* **PASSAGE**
'''

Knowing what we know about Midari, it’s a very Midari game (what with the large amount of pure chance involved), and if Yumeko is worried, she doesn’t let on, keeping her calm, cool face throughout. However, Midari also sees in Yumeko a slightly more buttoned-up version of herself: a pervert who gets off on gambling to fulfill her appetites.

Making Ryouta deal the cards that he believes will determine the fate of two women is a great exercise to toughen him up (or just make him a nervous wreck), while Midari agrees that if she loses, she’ll pay Yumeko a cool billion yen ($9 million).

Following a fairly routine pattern in this show, Yumeko loses the first of three rounds by one point, giving Midari the first shot. Since she fully loaded her pistol, Midari has at least a 50-50 chance of shooting her. If Yumeko loaded any bullets into hers, the odds are better. Of course, either of the guns could backfire, which could be why Yumeko warns Midari not to fire when the time comes.

'''

* **EXTRACTED MATERIAL**
'''

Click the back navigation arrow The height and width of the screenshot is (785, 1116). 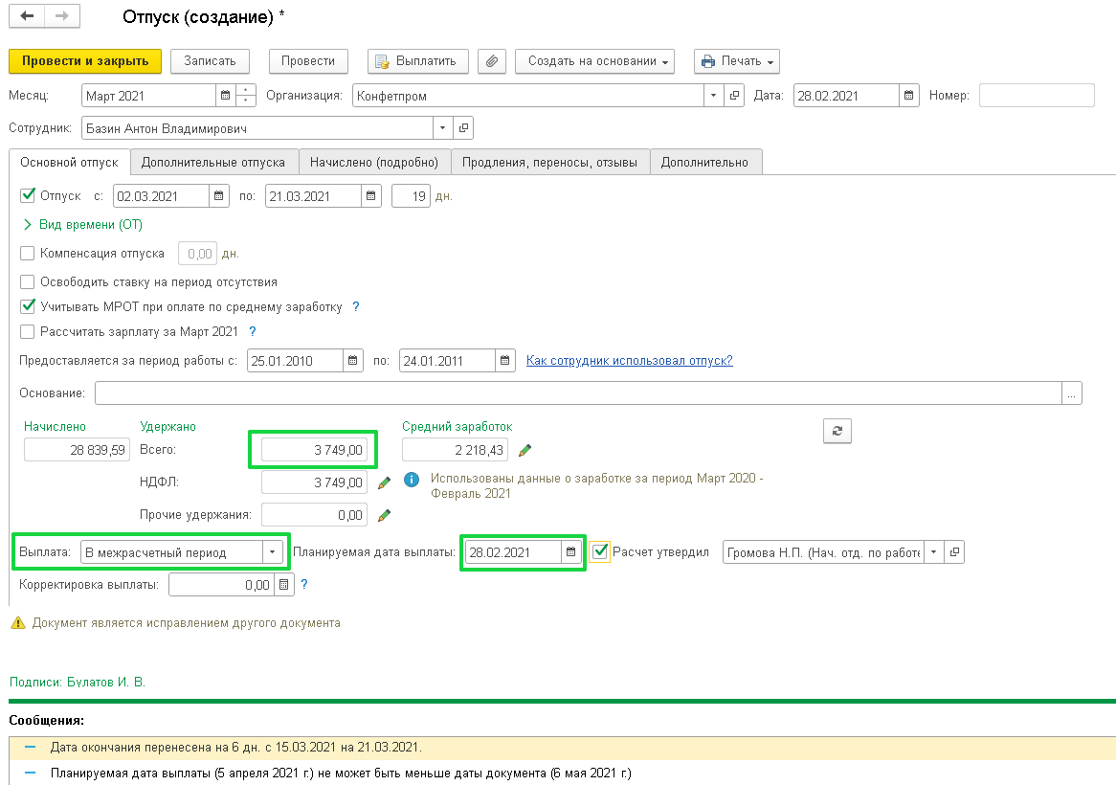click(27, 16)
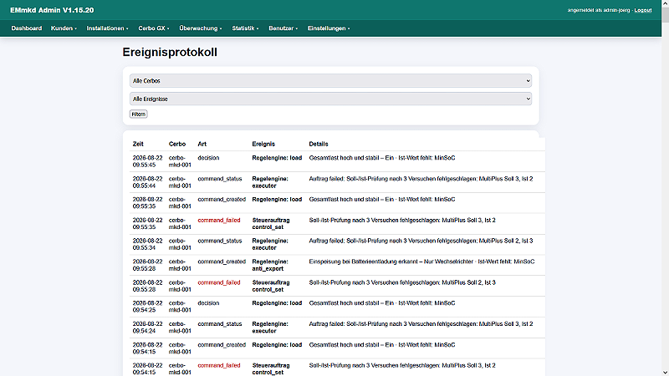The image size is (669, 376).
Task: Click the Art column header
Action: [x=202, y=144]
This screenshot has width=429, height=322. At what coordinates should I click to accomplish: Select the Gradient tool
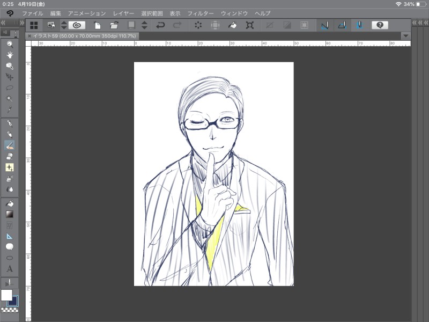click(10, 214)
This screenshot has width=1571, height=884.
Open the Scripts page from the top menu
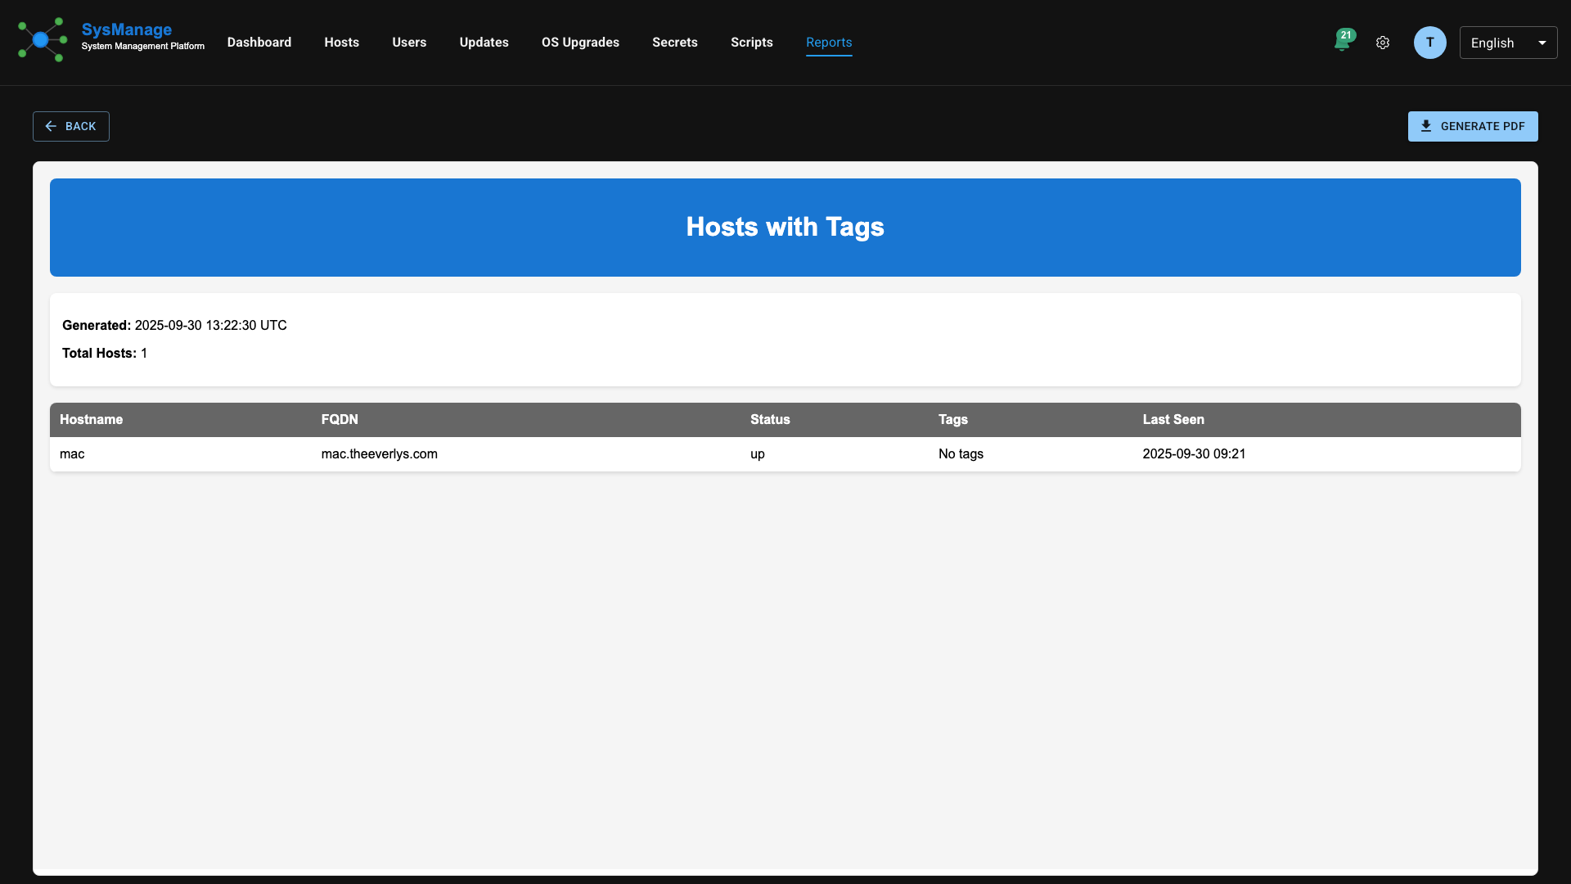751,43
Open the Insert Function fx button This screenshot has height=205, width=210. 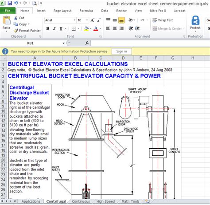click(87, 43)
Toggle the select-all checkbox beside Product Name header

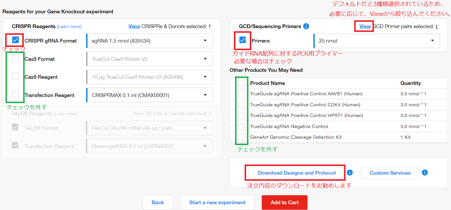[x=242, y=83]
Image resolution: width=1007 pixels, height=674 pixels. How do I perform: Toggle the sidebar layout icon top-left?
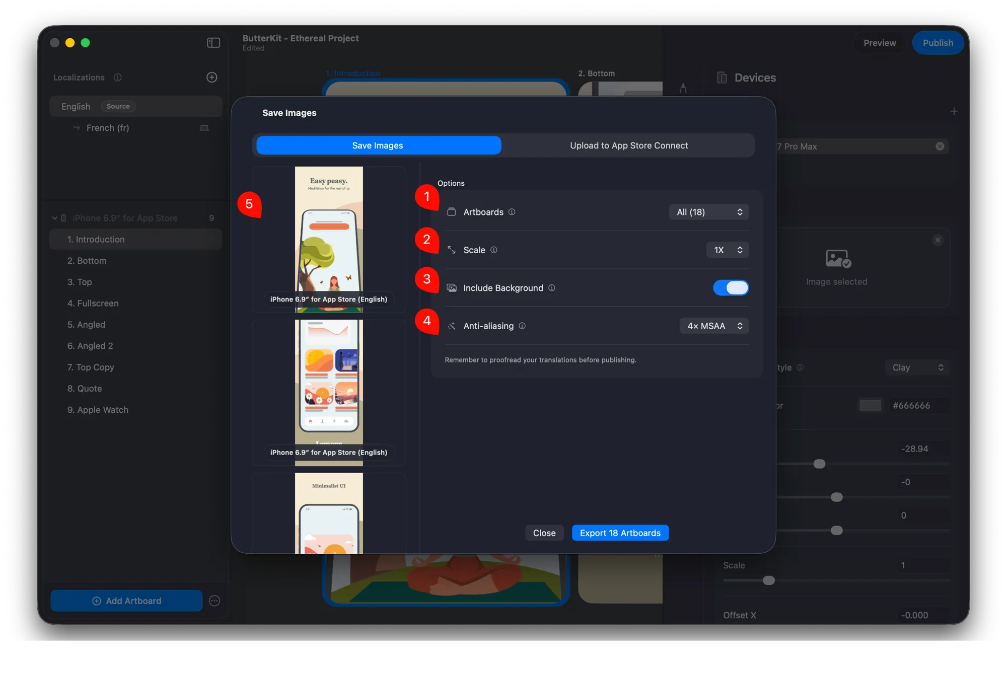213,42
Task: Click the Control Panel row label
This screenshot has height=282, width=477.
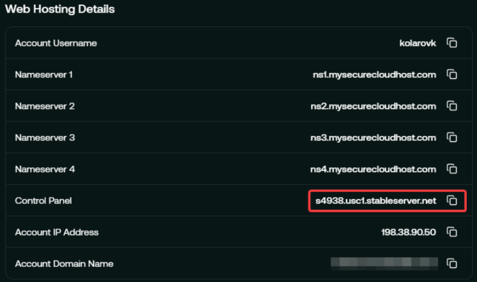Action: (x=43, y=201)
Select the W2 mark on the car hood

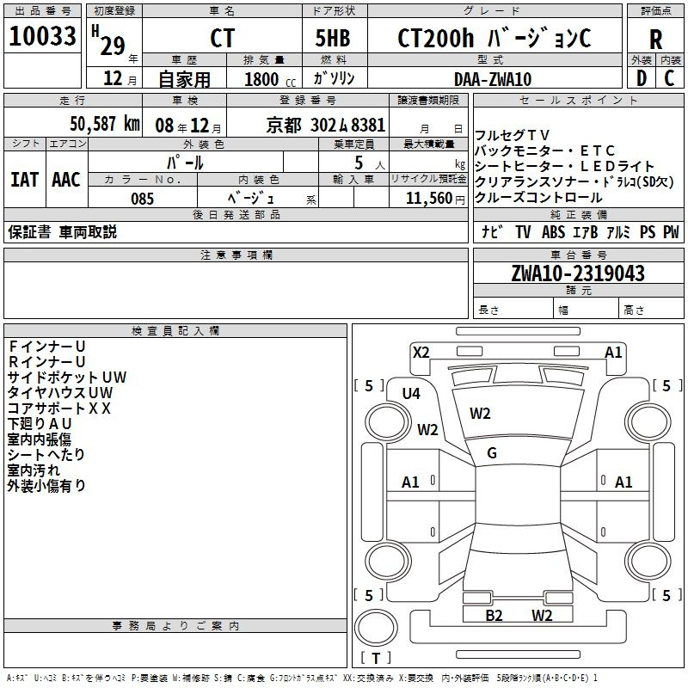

'''

* **THE PROBLEM**
From the passage about Midari's gamble, repeat everything from "Following a fairly" down to "the time comes.".

* **ANSWER TO THIS PROBLEM**
Following a fairly routine pattern in this show, Yumeko loses the first of three rounds by one point, giving Midari the first shot. Since she fully loaded her pistol, Midari has at least a 50-50 chance of shooting her. If Yumeko loaded any bullets into hers, the odds are better. Of course, either of the guns could backfire, which could be why Yumeko warns Midari not to fire when the time comes.